▶ Exercise objective
Output the rows from the line containing "You are a computer-use agent. The width" through the line containing "Action: [x=1709, y=211]", inclusive, as a JSON list of strings with one string per line and blank lines omitted.

____ Given entries

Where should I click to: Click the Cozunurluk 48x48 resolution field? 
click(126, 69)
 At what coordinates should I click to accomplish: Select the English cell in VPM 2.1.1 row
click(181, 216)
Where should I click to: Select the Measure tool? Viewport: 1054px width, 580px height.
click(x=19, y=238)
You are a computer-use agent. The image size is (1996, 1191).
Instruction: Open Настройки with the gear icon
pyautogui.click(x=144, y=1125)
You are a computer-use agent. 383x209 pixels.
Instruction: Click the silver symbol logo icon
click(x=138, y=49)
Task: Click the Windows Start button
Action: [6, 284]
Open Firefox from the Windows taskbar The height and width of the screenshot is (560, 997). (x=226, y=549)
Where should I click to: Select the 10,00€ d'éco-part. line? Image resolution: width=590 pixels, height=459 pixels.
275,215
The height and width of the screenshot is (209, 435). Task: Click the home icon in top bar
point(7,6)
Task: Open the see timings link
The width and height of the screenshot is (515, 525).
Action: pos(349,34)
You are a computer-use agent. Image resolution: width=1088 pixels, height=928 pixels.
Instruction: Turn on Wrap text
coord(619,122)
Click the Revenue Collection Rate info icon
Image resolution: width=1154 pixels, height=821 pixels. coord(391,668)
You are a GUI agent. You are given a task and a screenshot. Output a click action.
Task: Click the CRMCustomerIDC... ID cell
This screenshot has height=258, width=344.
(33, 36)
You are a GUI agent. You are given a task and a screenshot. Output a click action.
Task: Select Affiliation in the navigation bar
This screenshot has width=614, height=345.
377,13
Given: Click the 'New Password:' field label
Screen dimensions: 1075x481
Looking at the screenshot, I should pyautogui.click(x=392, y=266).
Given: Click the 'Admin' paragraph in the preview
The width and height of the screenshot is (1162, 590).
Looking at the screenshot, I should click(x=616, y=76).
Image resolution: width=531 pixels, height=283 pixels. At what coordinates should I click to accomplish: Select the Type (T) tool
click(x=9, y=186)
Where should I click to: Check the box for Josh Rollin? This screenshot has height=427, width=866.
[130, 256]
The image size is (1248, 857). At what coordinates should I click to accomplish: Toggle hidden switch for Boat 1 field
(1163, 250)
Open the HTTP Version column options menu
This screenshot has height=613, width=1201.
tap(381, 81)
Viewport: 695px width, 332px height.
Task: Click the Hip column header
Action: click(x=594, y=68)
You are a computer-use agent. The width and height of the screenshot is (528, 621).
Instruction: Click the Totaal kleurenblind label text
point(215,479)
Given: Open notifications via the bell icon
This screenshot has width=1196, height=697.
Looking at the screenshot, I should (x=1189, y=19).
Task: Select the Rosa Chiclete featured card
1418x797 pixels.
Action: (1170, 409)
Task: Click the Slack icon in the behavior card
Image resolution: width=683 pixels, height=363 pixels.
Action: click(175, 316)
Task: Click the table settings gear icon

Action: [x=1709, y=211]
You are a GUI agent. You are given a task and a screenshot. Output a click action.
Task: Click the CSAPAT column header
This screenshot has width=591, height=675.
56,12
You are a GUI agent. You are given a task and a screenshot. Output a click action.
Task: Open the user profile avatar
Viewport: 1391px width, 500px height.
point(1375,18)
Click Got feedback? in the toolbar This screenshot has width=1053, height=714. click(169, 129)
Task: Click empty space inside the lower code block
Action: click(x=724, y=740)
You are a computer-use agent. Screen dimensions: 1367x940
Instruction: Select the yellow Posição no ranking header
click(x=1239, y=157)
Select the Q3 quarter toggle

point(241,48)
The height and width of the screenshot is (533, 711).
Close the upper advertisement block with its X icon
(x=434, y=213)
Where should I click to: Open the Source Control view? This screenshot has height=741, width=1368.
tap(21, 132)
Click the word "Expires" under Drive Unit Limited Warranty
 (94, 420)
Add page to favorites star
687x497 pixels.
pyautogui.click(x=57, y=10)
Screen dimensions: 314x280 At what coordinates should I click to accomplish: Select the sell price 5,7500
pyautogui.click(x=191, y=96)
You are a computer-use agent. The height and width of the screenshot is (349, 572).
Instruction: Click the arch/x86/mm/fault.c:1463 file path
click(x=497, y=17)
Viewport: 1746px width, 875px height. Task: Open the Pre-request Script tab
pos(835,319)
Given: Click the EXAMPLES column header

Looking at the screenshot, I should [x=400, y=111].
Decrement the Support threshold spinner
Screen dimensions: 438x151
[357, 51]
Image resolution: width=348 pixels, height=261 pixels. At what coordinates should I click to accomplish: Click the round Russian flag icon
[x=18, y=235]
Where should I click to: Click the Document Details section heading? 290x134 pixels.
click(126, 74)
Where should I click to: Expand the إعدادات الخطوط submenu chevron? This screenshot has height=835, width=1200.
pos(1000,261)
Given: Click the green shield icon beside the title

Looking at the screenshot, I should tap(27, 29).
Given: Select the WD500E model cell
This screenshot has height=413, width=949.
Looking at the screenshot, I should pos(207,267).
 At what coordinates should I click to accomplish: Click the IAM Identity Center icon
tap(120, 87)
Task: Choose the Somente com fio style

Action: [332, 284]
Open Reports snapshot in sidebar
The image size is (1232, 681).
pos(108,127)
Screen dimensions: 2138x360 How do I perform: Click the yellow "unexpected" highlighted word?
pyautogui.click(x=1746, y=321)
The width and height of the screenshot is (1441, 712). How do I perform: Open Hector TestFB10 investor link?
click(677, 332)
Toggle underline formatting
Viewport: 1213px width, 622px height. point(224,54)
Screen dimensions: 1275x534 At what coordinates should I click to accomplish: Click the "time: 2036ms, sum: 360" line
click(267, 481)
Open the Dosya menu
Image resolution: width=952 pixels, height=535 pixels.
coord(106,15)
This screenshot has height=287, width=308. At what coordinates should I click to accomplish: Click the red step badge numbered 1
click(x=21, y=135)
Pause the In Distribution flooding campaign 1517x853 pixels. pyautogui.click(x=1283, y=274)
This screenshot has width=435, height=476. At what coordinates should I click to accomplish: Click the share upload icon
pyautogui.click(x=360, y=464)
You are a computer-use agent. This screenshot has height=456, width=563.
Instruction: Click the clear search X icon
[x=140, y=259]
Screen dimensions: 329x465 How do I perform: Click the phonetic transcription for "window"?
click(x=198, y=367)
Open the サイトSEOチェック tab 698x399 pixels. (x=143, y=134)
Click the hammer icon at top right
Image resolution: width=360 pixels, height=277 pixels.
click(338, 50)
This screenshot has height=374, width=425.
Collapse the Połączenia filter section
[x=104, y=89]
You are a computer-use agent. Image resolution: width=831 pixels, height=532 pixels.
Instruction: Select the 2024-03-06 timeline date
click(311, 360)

________

▶ Result
[
  "You are a computer-use agent. The width and height of the screenshot is (528, 621).",
  "Instruction: Click the Totaal kleurenblind label text",
  "point(215,479)",
  "Given: Open notifications via the bell icon",
  "This screenshot has width=1196, height=697.",
  "Looking at the screenshot, I should (x=1189, y=19).",
  "Task: Select the Rosa Chiclete featured card",
  "1418x797 pixels.",
  "Action: (1170, 409)",
  "Task: Click the Slack icon in the behavior card",
  "Image resolution: width=683 pixels, height=363 pixels.",
  "Action: click(175, 316)",
  "Task: Click the table settings gear icon",
  "Action: [x=1709, y=211]"
]